OSHA has framed safety regulations to protect the workers from asbestos exposure. The aim is to reduce or eliminate the health hazards that asbestos inhalation poses to human life. Some important rules that need to be followed o achieve the OSHA compliance in asbestos protection, are mentioned below:
- The permissible asbestos exposure limit should not be more that 0.1 air-borne asbestos fiber per cubic centimeter, in an 8- hour shift.
- Protective clothing and mask should be provided to workers to protect them from lethal effects of asbestos exposure. OSHA approved High Efficiency Particulate AIR (HEPA) filter should be used because it can trap 99.97 percent of particles of 0.3 micrometer diameter particle.

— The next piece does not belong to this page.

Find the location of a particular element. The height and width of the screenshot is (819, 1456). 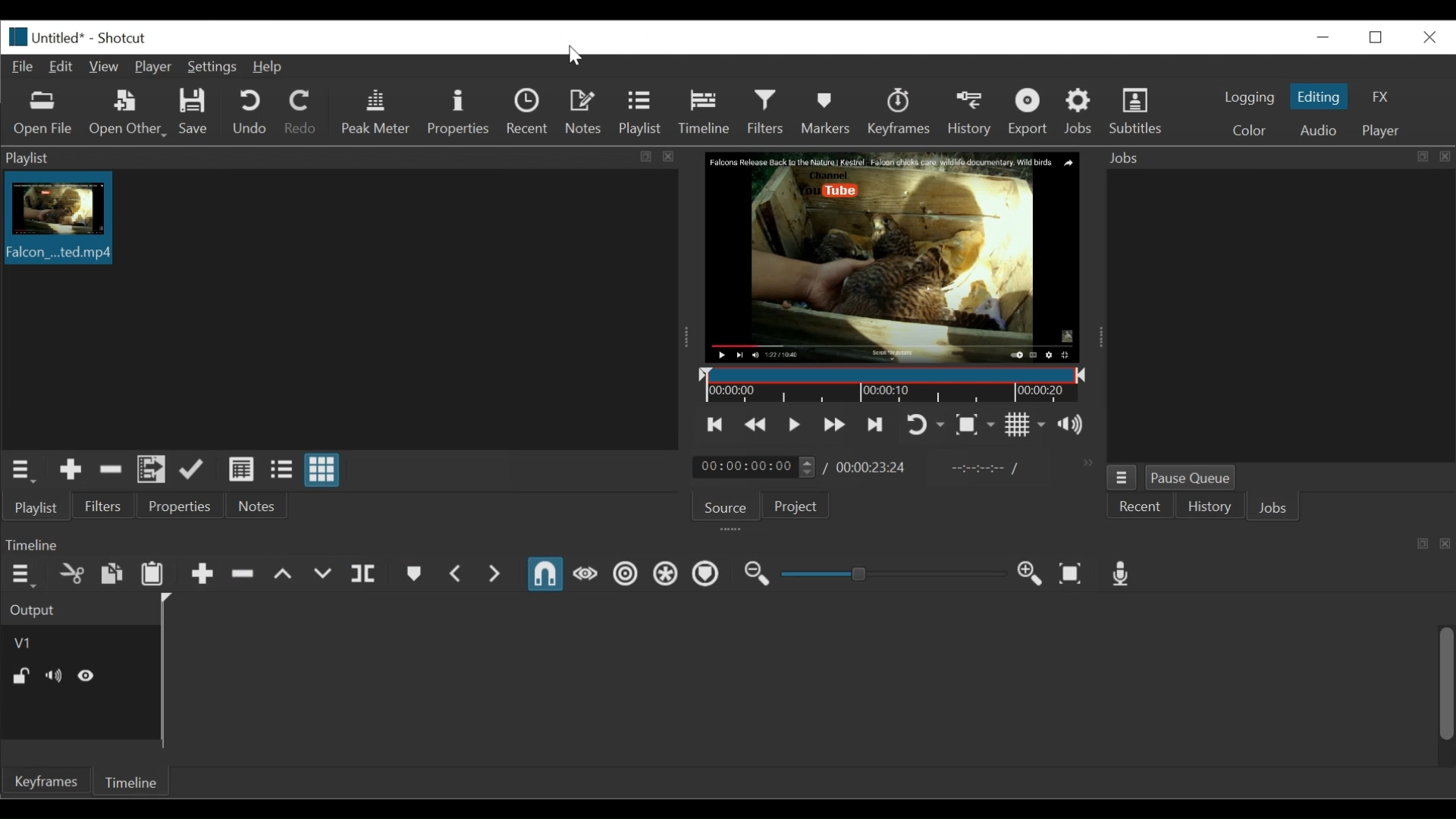

Remove cut is located at coordinates (111, 472).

- Vacuum should be used to clean up the asbestos dust and use of compressed air is prohibited.
- A licensed contractor should be hired to clean up the asbestos contaminated areas because this will reduce risk of contamination, considerably.
- The employer should educate the workers on the risks of exposure and train them on how to work in a safe and secure manner.
- Contaminated areas should be clearly marked with warning signs so that workers are aware of the danger zones in the facility.
- Special decontamination areas in the facility should be set up so that workers can safely remove the contaminated clothing and safety gears without inhaling the dust.
- The contaminated belongings of the workers should be safely disposed off in a safe container, marked with asbestos hazard warning.
- Thorough medical examination of the workers is necessary and all the records should be kept by the employer for thirty years as Mesothelioma take many years to show its symptoms in the victims.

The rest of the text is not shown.